Un halo d’irréel enveloppe toujours Sanna lorsqu’on frappe à la porte et que l’assurance la déserte petit à petit. Chacune regarde l’autre mais nulle n’ose, jusqu’à ce que John Smith, un grand bonhomme costard-cravate, copie conforme de Simon, maître d’hôtel, prenne la parole pour leur apporter la carte et les informer sur ce qu’ils réservent pour le dîner : “champagne ?” Toute sa personne donne à Rocío l’impression d’une silhouette indécise entre sac de peau et carcasse d’homme, assurément la réincarnation de Ponce Pilate, tant elle se sent défaillir. “Peut-être une visite au spa ?” Ajoute-t-il, sec, fort, volubile, avec des mains nerveuses. Mais le sens de ses mots échappent à la Mexicaine, tant et si bien qu’il s’est interrompu pour jeter un coup d’œil interrogateur à Sanna. Au silence qui suit sa question, à la chaleur et la tension qui se dégagent et aux regards muets qu’elle échange avec son amante, il apparaît évident qu’on comprendrait vite qu’elles se connaissent au moins intimement ; on imagine mal autre chose dans un lieu pareil. Aussi, de pathétique elle en devient hautaine ; Rocío se redresse pour lui cacher la vue de la chambre et de son amante. Au fond, elle hésiterait à lui fermer la porte au nez s’il n’y avait pas là dedans quelque chose de profondément suspect ; quoi de plus énigmatique que ce qu’on essaie de cacher ? Jusqu’à ce qu’il prononce la phrase-clé, taboue à l’hôtel parce qu’elle enflamme les imaginations, elle est inconsciente de son ridicule : “un do not disturb plutôt…” Avec le sourire aux lèvres qui se veut rassurant mais qui n’a pas plus d’effet sur la Mexicaine que son clin d’œil complice. Ce qu’il doit penser d’elles : deux femmes en fuite, à n’en pas douter, qui refusent d’être prisonnières de leurs histoires respectives. Et comme il tente maladroitement de comprendre l’origine de leur situation, Rocío coupe court : “Merci, ça ira. Une part de chaque plat sur le menu.” C’est bien tard pour lui tendre le seau à champagne et promettre de revenir vite : une certaine inquiétude s’est réinstallée en elle. Un silence s’ensuit, sûrement de plus en plus pesant, et dans l’instant, elle a la conviction, pour ne pas dire la certitude, d’être percée à jour.
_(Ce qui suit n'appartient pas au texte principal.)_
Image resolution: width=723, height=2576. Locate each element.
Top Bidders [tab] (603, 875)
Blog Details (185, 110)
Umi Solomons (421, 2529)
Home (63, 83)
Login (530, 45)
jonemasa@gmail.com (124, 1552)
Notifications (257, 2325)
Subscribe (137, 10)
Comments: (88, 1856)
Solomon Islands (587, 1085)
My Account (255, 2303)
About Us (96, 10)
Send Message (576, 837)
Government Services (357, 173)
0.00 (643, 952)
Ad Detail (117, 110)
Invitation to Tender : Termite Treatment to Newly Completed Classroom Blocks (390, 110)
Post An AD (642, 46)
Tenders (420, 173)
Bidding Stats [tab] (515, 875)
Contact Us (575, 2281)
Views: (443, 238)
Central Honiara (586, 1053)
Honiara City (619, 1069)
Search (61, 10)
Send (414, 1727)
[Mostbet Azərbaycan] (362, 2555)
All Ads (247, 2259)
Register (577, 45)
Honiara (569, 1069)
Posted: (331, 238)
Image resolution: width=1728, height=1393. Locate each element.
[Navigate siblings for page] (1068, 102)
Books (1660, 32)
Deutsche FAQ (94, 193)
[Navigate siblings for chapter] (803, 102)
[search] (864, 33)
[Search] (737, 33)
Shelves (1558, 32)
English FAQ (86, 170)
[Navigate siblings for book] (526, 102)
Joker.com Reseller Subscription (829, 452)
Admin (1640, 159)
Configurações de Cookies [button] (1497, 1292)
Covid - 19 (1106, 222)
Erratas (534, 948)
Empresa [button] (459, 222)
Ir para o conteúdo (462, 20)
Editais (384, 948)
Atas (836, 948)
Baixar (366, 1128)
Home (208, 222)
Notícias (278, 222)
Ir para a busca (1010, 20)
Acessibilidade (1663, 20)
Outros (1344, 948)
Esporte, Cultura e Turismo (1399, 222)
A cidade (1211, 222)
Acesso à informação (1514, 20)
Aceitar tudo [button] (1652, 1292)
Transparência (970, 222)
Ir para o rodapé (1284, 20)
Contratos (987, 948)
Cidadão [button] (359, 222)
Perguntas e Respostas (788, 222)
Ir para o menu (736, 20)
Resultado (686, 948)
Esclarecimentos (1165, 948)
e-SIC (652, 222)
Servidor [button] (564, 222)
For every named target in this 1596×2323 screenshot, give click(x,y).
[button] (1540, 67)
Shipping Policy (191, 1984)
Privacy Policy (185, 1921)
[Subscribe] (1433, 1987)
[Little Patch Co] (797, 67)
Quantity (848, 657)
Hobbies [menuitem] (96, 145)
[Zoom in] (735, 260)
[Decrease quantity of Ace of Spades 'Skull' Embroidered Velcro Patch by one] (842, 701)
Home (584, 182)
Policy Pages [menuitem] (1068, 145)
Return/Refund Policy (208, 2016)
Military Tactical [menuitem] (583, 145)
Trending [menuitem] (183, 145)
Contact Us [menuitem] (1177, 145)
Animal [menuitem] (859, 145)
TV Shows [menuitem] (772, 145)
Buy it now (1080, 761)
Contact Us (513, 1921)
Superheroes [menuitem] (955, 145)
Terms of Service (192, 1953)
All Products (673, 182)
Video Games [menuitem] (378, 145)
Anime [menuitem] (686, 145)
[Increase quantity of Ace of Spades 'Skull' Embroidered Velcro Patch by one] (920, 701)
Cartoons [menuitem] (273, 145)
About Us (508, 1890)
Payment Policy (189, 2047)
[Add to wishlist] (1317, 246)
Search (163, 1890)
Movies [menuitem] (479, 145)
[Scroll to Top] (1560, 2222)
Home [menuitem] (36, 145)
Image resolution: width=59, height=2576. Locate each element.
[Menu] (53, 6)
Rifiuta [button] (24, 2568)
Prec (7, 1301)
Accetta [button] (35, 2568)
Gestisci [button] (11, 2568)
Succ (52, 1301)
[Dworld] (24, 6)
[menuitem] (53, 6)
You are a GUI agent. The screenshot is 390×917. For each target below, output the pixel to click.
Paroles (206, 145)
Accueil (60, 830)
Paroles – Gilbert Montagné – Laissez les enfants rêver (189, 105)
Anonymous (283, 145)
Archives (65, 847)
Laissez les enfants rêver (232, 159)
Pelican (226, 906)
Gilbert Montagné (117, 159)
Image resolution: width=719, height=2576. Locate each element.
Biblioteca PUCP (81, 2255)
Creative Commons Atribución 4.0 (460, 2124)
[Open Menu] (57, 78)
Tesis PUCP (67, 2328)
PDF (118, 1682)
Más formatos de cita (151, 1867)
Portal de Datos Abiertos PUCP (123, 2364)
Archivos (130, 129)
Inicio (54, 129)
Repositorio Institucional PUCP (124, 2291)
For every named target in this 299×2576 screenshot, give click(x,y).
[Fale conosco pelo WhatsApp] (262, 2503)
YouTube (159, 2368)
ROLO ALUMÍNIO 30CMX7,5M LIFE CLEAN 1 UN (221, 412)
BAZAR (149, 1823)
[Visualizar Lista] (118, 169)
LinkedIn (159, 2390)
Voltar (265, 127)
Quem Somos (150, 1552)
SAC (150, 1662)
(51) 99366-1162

Considéré isolément, chaque incident peut paraître anodin, coïncidentiel, aléatoire, mais il suffit de les réunir en un faisceau d’indices concordants pour lever le doute.

Assurée d’avoir la paix jusqu’à son retour, elle ferme la porte à clé et se retourne avec un hochement de tête pour toute explication, accompagné d’un sourire entendu en désignant à Sanna le champagne, mais ça ne la rassure pas elle-même pour autant. “J’ai commandé tout le menu…” Et quelque chose doit manquer à son allure, qui doit paraître incohérente, comme si une crise géologique avait provoqué un cataclysme en elle et que les raisons pour les risques encourus étaient tombées dans les sous-sols de sa pensée. Elle murmure sans chercher à savoir si sa voix l’atteint : “on aurait peut-être dû se contenter des douches rouillées.” L’interruption lui pèse un peu moins, en retrouvant le bord du lit, car Sanna demeure choisie, jamais subie. Loin d’elle, Rocío sait qu’elle est en manque, habitée en permanence et ça l’occupe plus que toute autre activité, au-delà du raisonnable. Elle se sent en déséquilibre au bord d’un gouffre mais animée d’un espoir secret. Elle ouvre la bouteille et remplit deux coupes, simplement parce que le prix force la curiosité, puis tendant une main à son amante elle l’invite à la rejoindre au bord du lit. Comme si un réflexe naturel en elle s’opposait à tout ce qui conspirait pour les séparer, elle s’accroupit à sa hauteur. Une main passe dans ses cheveux, dans son cou, un souffle à ses oreilles et : me encantas.”